**Dataset excerpts**.
------------------------------------
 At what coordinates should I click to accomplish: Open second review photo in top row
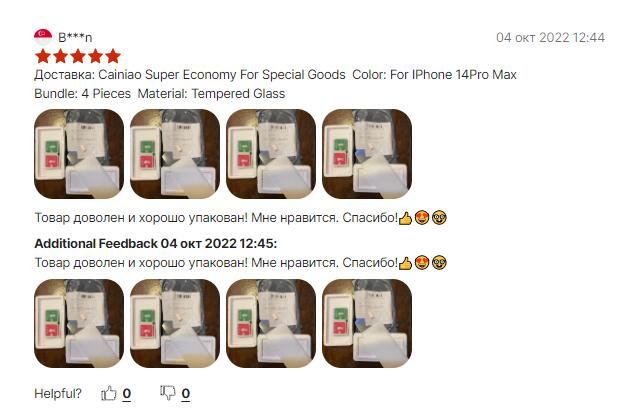click(x=175, y=154)
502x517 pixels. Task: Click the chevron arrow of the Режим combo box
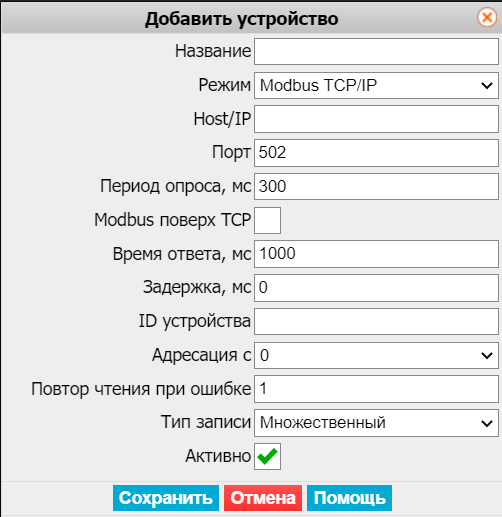pos(487,86)
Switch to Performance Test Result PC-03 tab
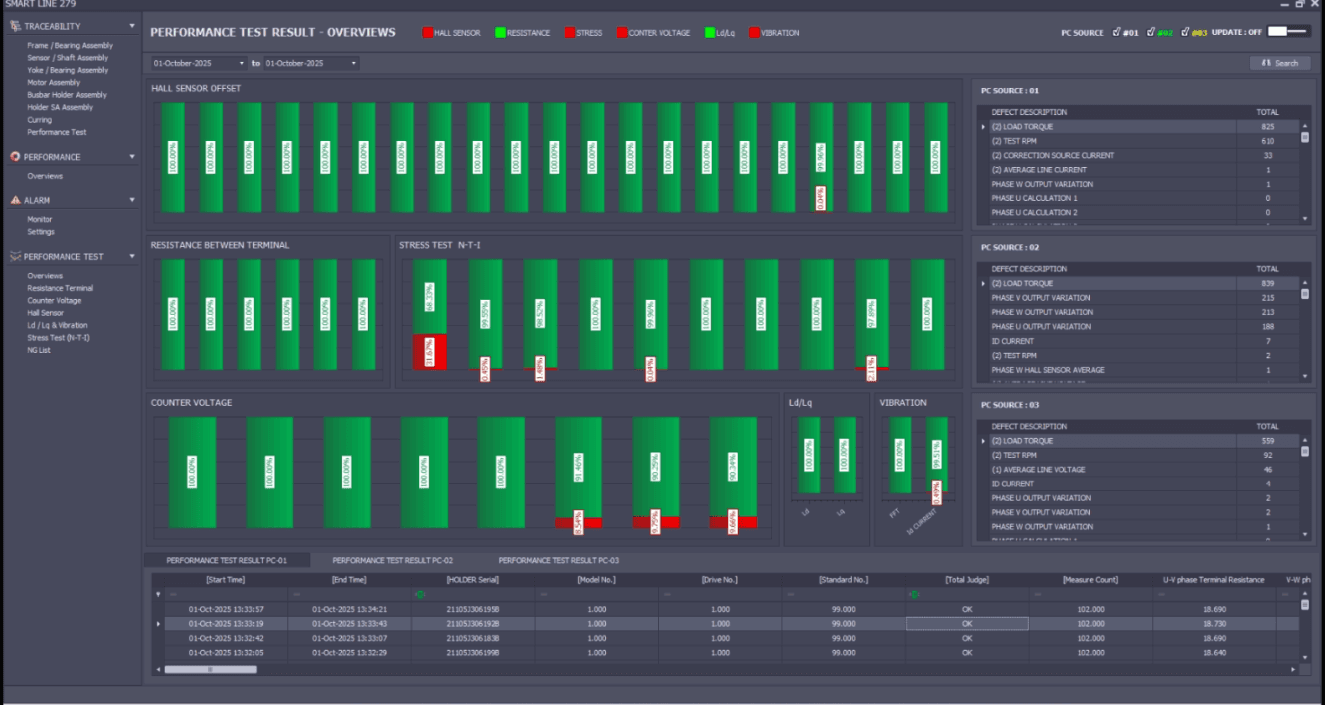This screenshot has width=1325, height=705. [559, 561]
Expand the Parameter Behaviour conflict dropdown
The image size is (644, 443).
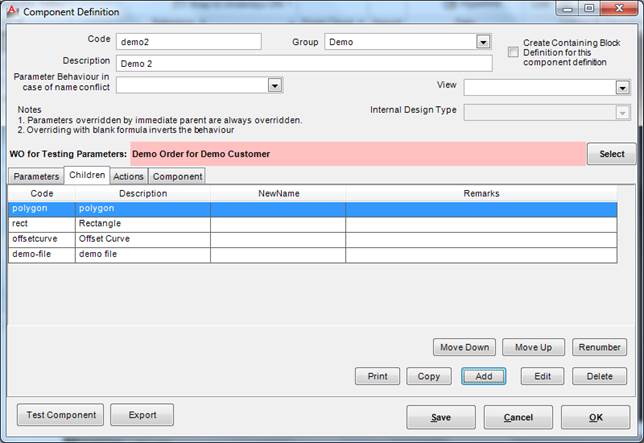coord(275,86)
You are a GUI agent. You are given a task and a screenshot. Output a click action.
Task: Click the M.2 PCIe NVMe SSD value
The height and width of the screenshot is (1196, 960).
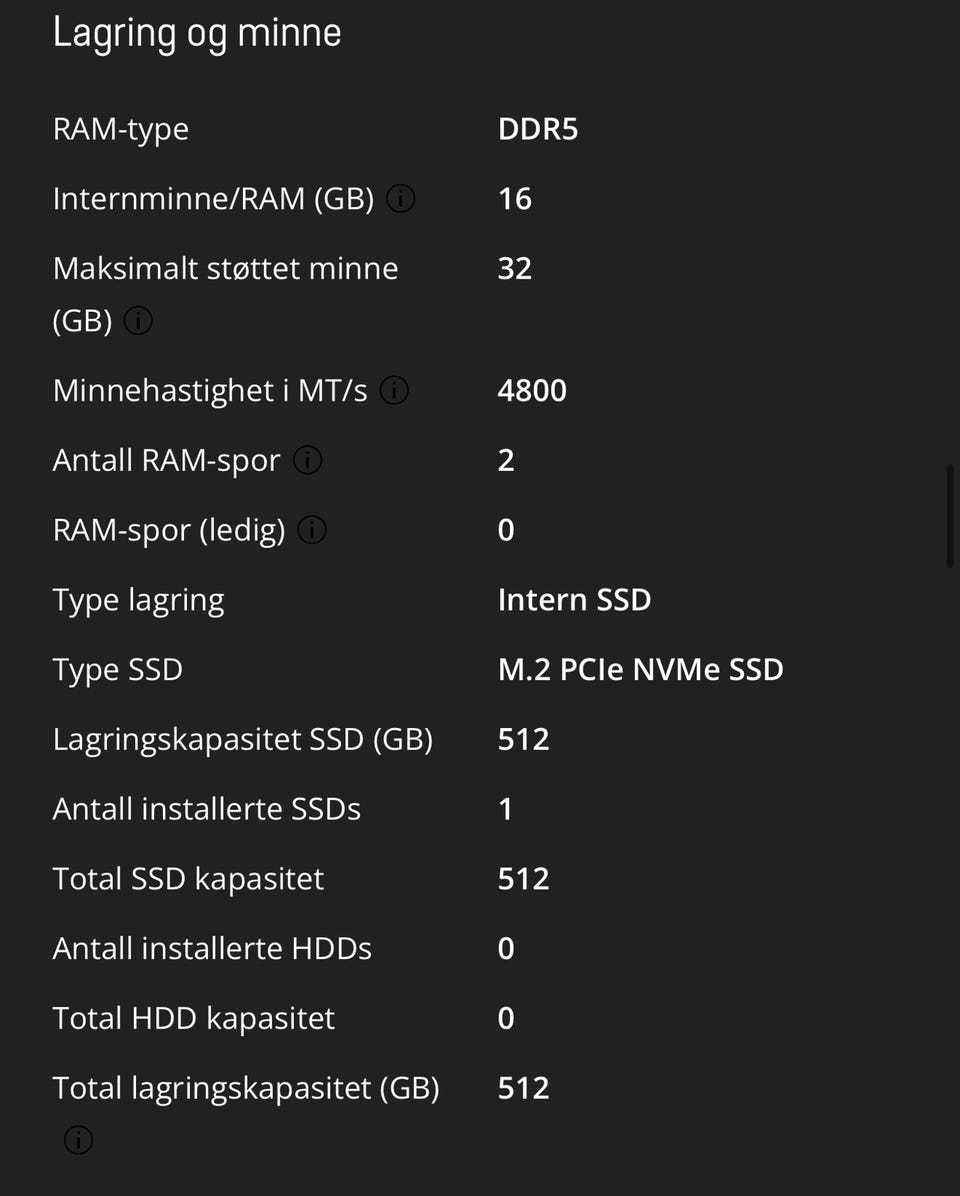640,670
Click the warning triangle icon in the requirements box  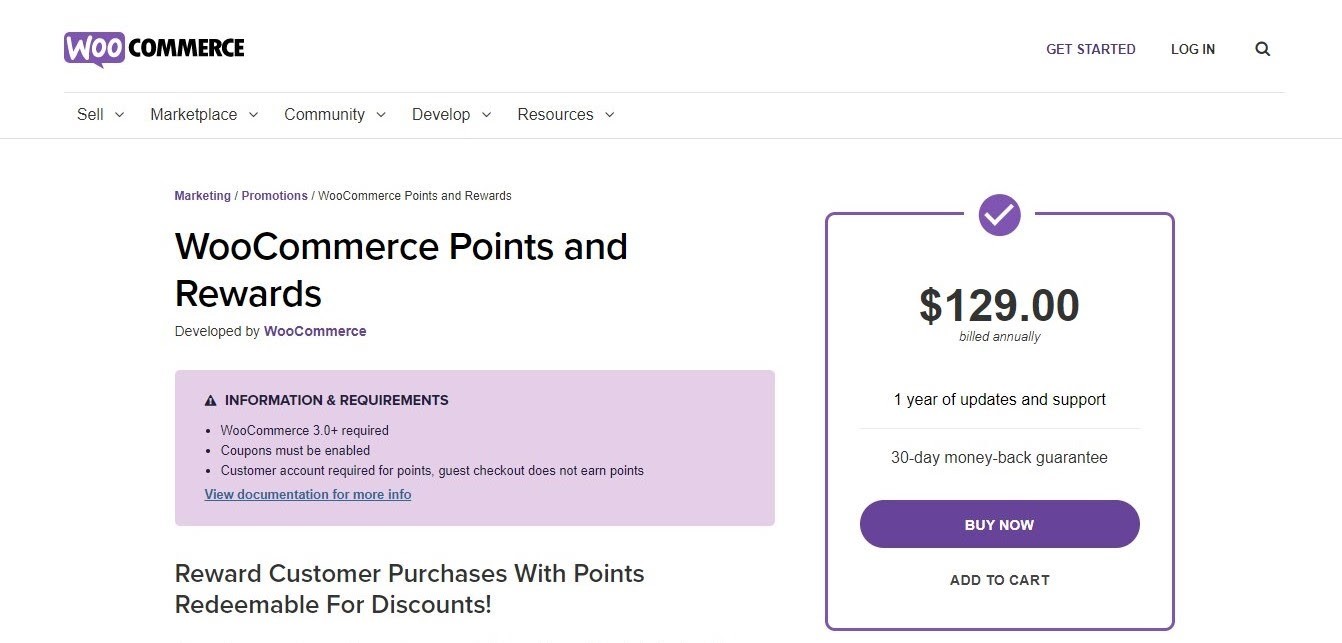[209, 399]
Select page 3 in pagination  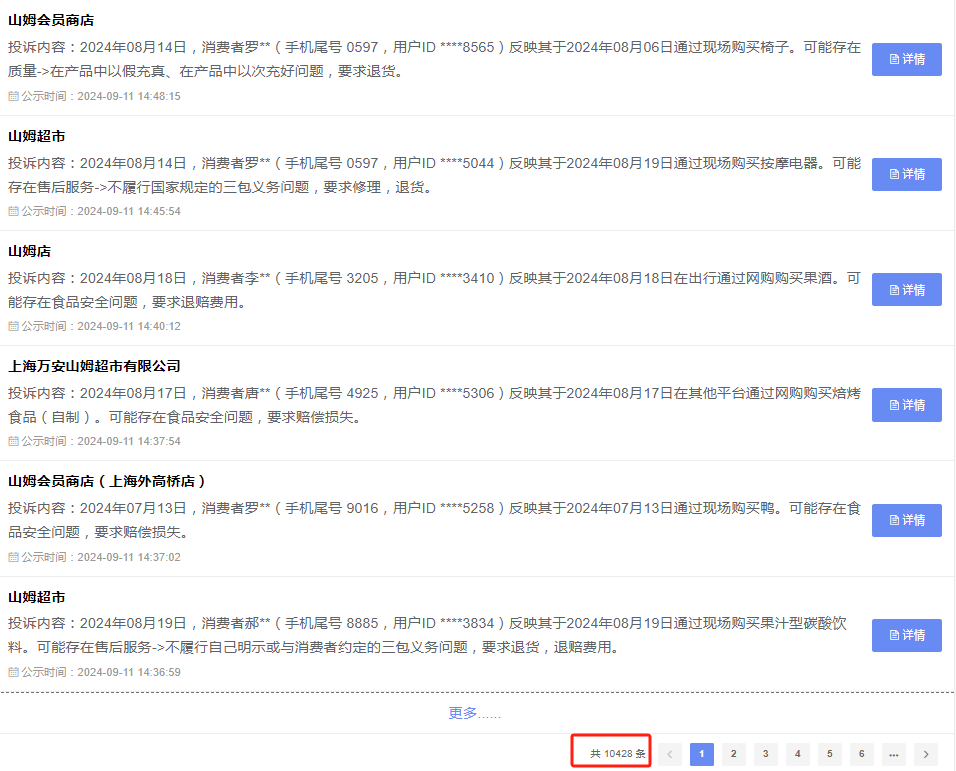click(x=765, y=753)
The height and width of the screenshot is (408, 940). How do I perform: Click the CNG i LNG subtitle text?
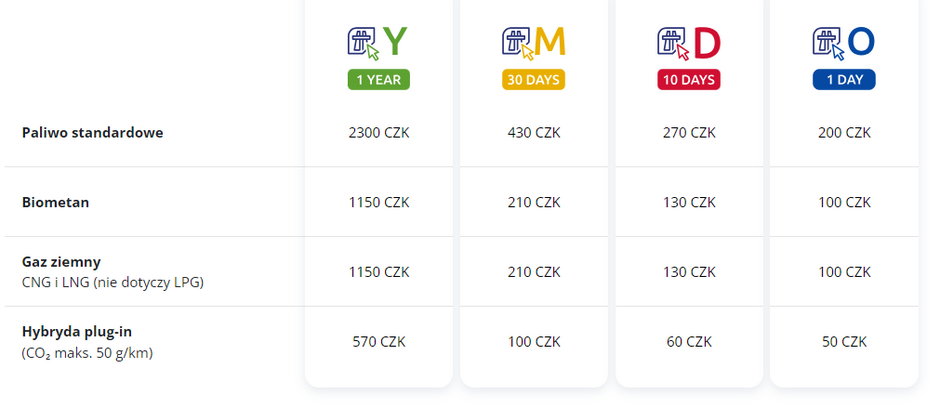[x=112, y=282]
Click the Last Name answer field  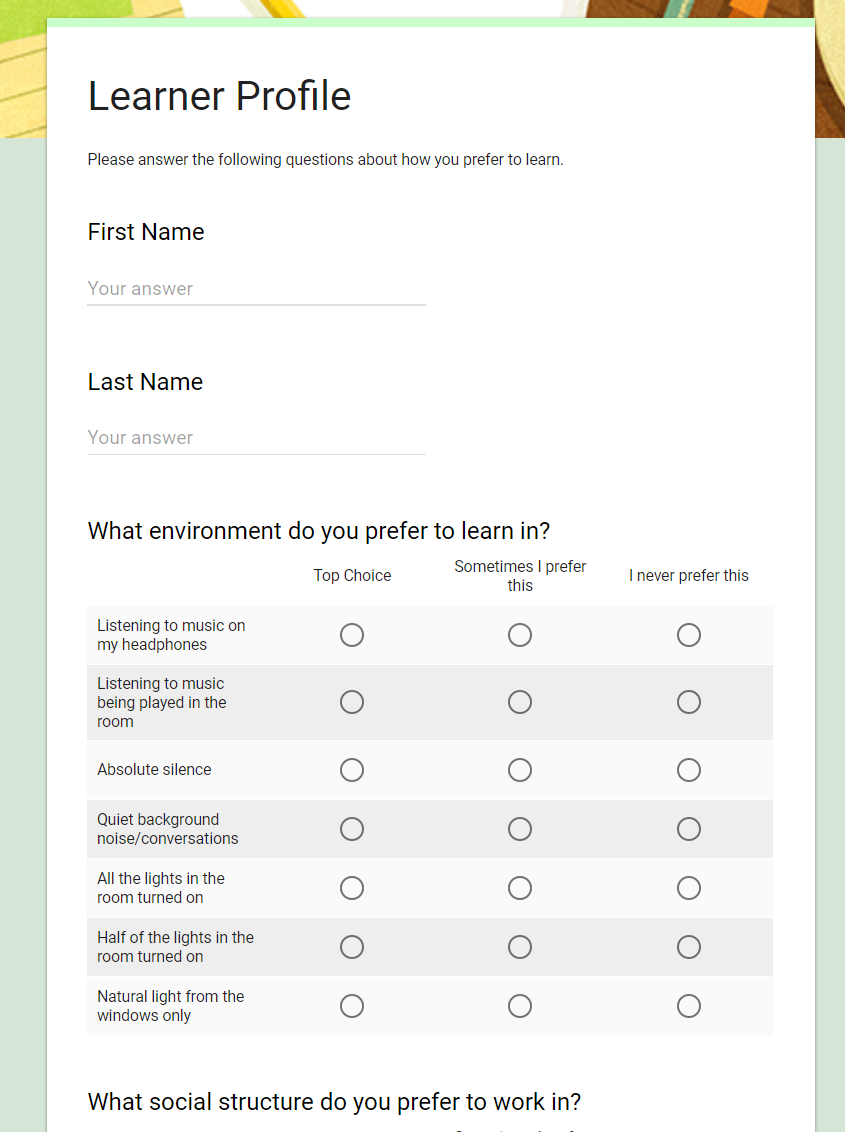click(256, 438)
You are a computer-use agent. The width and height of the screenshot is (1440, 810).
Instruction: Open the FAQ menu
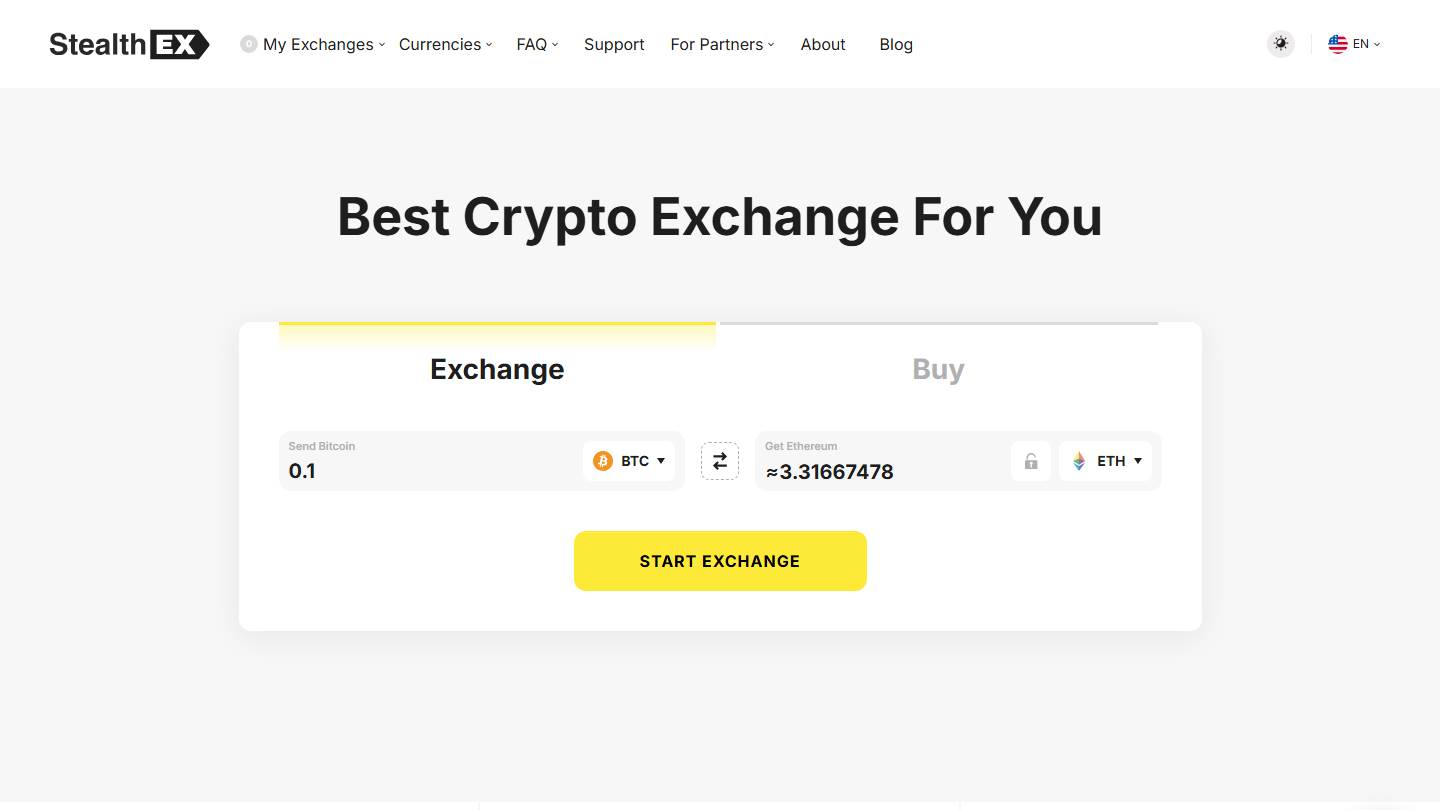pyautogui.click(x=538, y=44)
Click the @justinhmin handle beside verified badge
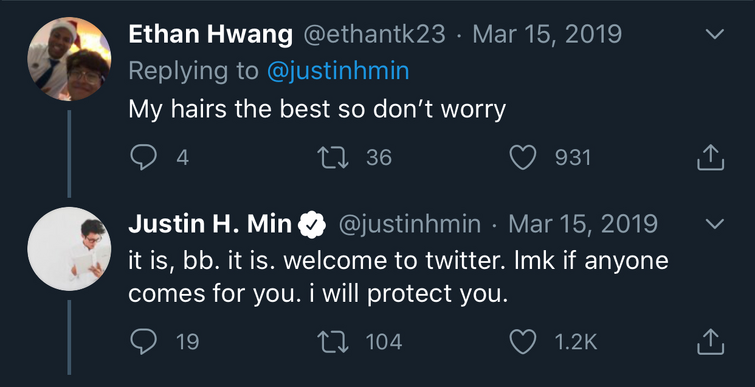 point(410,224)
------------------------------------
**What is expected**. Extract, word for word, the lines from the first one through the line that contains "coord(275,86)", leaving out the pictures.

**Final result**.
 At what coordinates should I click to accomplish: Open second review photo in top row
click(x=175, y=154)
502x517 pixels. Task: Click the chevron arrow of the Режим combo box
pos(487,86)
Switch to Performance Test Result PC-03 tab
This screenshot has width=1325, height=705. [559, 561]
Expand the Parameter Behaviour conflict dropdown
The image size is (644, 443).
coord(275,86)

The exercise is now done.